This mouth -watering mishmash of ingredients comprises the Manhattan Melt at Shoshone’s Manhattan Café.

So how did this now-popular sandwich come to be?

Back in the ‘90s, one local customer requested the special order, cook Ron Wyant recalled.

“He’d always order it whenever he came in,” Wyant said.

Other customers grew interested in the sandwich and began requesting it, too. Eventually, it caught on, and the Manhattan Melt became an official part of Manhattan Café’s menu. It costs $8.99 — plus extra for fries.

That’s all Wyant could tell me about it June 7 as he took a quick break between making meals. He’s been a cook at the restaurant for 37 years, but the café’s roots go back to 1890.

Manhattan Café sits alongside the railroad tracks, which once offered passenger train service. Ernest Hemingway and other famous people stopped in at the café regularly before taking their car or bus connection to Sun Valley.

“There used to be passenger trains, and it used to be 24-hour,” Wyant said.

The Manhattan Café now serves food 6 a.m. to 9 p.m. Sunday through Thursday, and 6 a.m. to 10 p.m. Friday and Saturday. As one of the few eateries in Shoshone, locals and visitors alike come through its doors for breakfast, lunch, dinner and desserts. The café has specials Monday through Thursday, and a buffet on Friday.

While the restaurant has been remodeled several times, it still displays mementos of its historical charm. Train-themed décor along its walls, a brief history of the train station and even a small gift shop were still conspicuously placed around the cafe.

But behind-the-scenes, another employee was participating in a Manhattan Café tradition. Gladys Carpenter, 76, carefully measured and weighed rounds of dough for that evening’s dinner rolls. She’d been doing this for 17 years, and said the café makes its own dinner and cinnamon rolls and biscuits — as the restaurant couldn’t find a supplier and a recipe it liked to order these in.

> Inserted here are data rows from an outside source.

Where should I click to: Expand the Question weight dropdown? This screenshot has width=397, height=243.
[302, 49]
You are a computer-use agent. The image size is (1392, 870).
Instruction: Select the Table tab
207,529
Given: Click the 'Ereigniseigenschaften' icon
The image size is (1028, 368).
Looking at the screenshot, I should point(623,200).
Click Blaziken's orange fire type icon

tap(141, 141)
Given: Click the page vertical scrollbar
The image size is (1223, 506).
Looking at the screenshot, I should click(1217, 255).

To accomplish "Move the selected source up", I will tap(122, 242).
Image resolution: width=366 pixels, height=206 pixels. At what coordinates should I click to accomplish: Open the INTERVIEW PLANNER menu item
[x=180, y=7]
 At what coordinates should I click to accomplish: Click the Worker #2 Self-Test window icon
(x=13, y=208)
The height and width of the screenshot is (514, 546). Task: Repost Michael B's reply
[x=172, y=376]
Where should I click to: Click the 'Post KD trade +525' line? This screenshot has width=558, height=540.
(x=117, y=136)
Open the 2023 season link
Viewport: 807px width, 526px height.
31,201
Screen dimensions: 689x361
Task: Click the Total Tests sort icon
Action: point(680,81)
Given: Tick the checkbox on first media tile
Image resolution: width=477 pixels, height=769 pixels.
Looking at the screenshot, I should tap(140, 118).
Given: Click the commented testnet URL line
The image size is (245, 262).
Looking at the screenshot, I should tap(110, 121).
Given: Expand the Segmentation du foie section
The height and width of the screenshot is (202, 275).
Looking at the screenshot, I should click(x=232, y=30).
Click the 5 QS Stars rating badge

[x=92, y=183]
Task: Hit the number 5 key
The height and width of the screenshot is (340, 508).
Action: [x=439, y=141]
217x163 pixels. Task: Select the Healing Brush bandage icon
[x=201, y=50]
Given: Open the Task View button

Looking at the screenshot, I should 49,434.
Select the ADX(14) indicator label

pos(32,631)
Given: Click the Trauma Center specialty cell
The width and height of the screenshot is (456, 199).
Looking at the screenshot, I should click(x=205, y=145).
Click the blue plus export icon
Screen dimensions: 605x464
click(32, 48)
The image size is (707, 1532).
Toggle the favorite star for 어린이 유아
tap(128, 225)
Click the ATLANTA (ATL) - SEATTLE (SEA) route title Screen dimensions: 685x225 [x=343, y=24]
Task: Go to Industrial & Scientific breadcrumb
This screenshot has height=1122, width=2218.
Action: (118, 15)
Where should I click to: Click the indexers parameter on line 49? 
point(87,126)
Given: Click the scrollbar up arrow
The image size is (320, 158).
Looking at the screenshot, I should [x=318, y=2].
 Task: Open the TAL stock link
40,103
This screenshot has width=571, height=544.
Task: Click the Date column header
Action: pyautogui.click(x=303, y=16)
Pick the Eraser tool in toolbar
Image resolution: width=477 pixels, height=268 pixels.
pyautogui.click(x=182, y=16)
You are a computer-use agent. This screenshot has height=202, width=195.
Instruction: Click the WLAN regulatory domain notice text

Carpenter said she needed to keep working because she didn’t earn enough income from Social Security; but she was doing what she enjoyed.

“Even from a child, I’d bug my mother to let me do what she was doing,” she recalled of her memories in the kitchen.

The restaurant also boasts of its own hand-breaded chicken fries.

In the dining area, customers waited at tables and at the bar for their food as a waitress busily assisted them. Wyant was back in the kitchen, busily preparing orders.

I paid for my sandwich and, taking one last look around at this quintessential piece of Shoshone, headed out to my car parked near the quiet train tracks.